CMBigfoot Posted November 3, 2012 Posted November 3, 2012 If you have a copy of the National Audobon Society Field Guide to North American Mammals look at page 650. It says muskrat leave "piles of clamshells sometimes at feeding sites in freshwater areas".
Rockape Posted November 3, 2012 Posted November 3, 2012 I made a post here somewhere about once seeing several very large piles of mussel shells along the bank of a small creek. I didn't think much of it, figuring racoons were doing it, but I did think the large piles were very odd and rather organized for animals to have done. And that was very near Tyler Tx.
georgerm Posted November 3, 2012 Posted November 3, 2012 These trees are so huge, that I doubt bigfoots were responsible. Maybe BF makes some and humans do others since BFs have human like qualities so the motivation is the same. These trees are in Atlin, BC. Atlin is a small isolated community in the NW corner of British Columbia, on the traditional lands of the Taku River Tlingits. Glacial-fed Atlin Lake is 4 miles wide and 85 miles long, in a wide wilderness valley surrounded by snowcapped mountains. Atlin is a 2 or 3 hour drive from Whitehorse Yukon, the capital of the Yukon with . Current population is up to 400 full-time residents. During the Klondyke Gold Rush of 1898, the population was 10,000! Many buildings from that era still remain. What made this? Along the shoreline here are upside forests; stands of cedar trees that have been stuck upside down in the lake with their short, twisted roots reaching for the sky. No doubt an aspired artist created these natural sculptures. The trail begins to swing away from the lake at Mile 0.7 into a forest of cedar and white birch and quickly reaches a junction with a display map and bench. Head west (left) to follow the second half of the loop that remains totally in the woods and at one point uses a series of logs to keep you out of the mud. The trail arrives at post No. 4 at Mile 1.4 where you head left to quickly return at the boat launch.
Guest DWA Posted October 27, 2013 Posted October 27, 2013 I'm satisfied that the AK trees are "unresolved." The sign of human activity required to do that would last on that kind of ground a very long time. No sign of any of the equipment (chains or other lifting or securement) applied to the tree. Ample evidence of helicopter-logging "dropped turns" ...that never go in plumb vertical. The Native elder's invocation of an animal ("gorillas") instead of a native legend...and the extreme unlikelihood of any invocation at all but "logger jokesters" to explain something people did.

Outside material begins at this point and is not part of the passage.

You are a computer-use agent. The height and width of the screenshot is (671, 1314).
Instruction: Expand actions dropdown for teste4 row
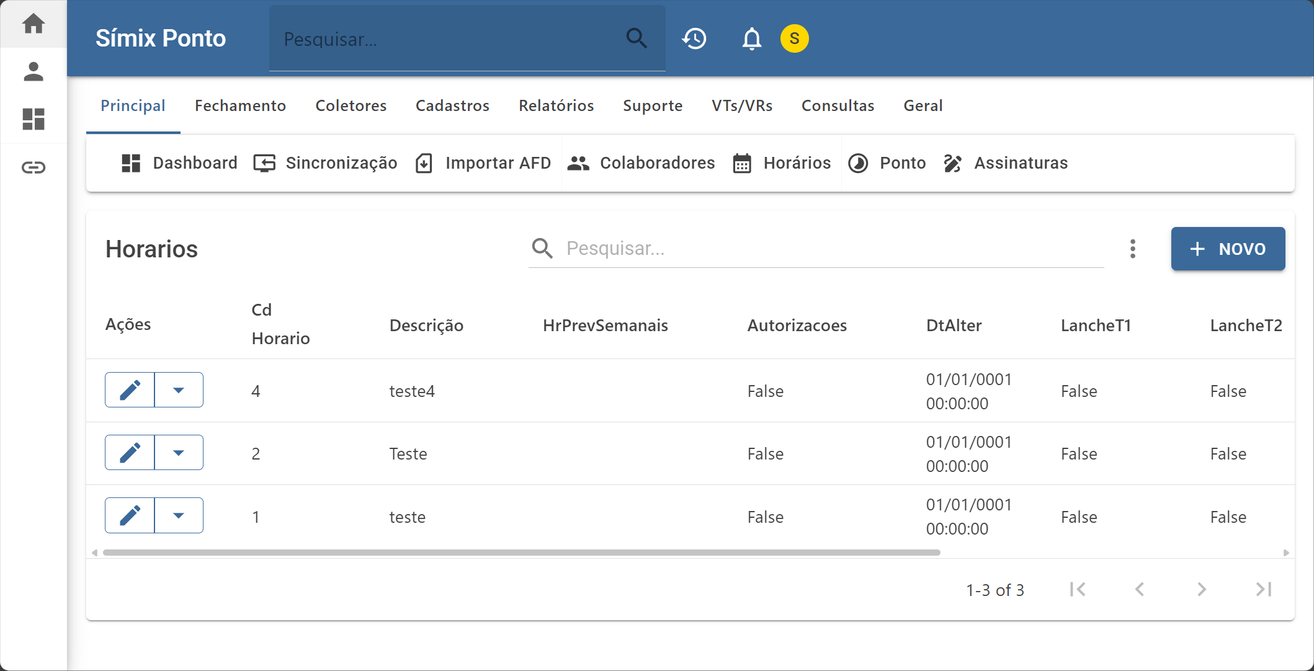coord(179,390)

Scarecrow Posted October 2, 2015 Posted October 2, 2015 (edited) Sorry to resurrect an old thread, but here is the video mentioned in this thread if anyone is curious. It is clear that many inverted trees have a logical explanation, but the fact that there have been alleged reports of these for decades gives pause that some of these trees may have another explanation. The tree segment starts at about 5:45: https://youtu.be/0Rui4l0s-eA Edited October 2, 2015 by Scarecrow
FarArcher Posted October 2, 2015 Posted October 2, 2015 Sorry to resurrect an old thread, but here is the video mentioned in this thread if anyone is curious. It is clear that many inverted trees have a logical explanation, but the fact that there have been alleged reports of these for decades gives pause that some of these trees may have another explanation. The tree segment starts at about 5:45: https://youtu.be/0Rui4l0s-eA Don't worry, it only seems to freak out a couple posters here. Besides, there's a lot of really good stuff on former threads that just faded out, but for some of us, the posts and subsequent information and thought sharing are new. I'd heard of these things, and oddities such as this sure gives one food for thought.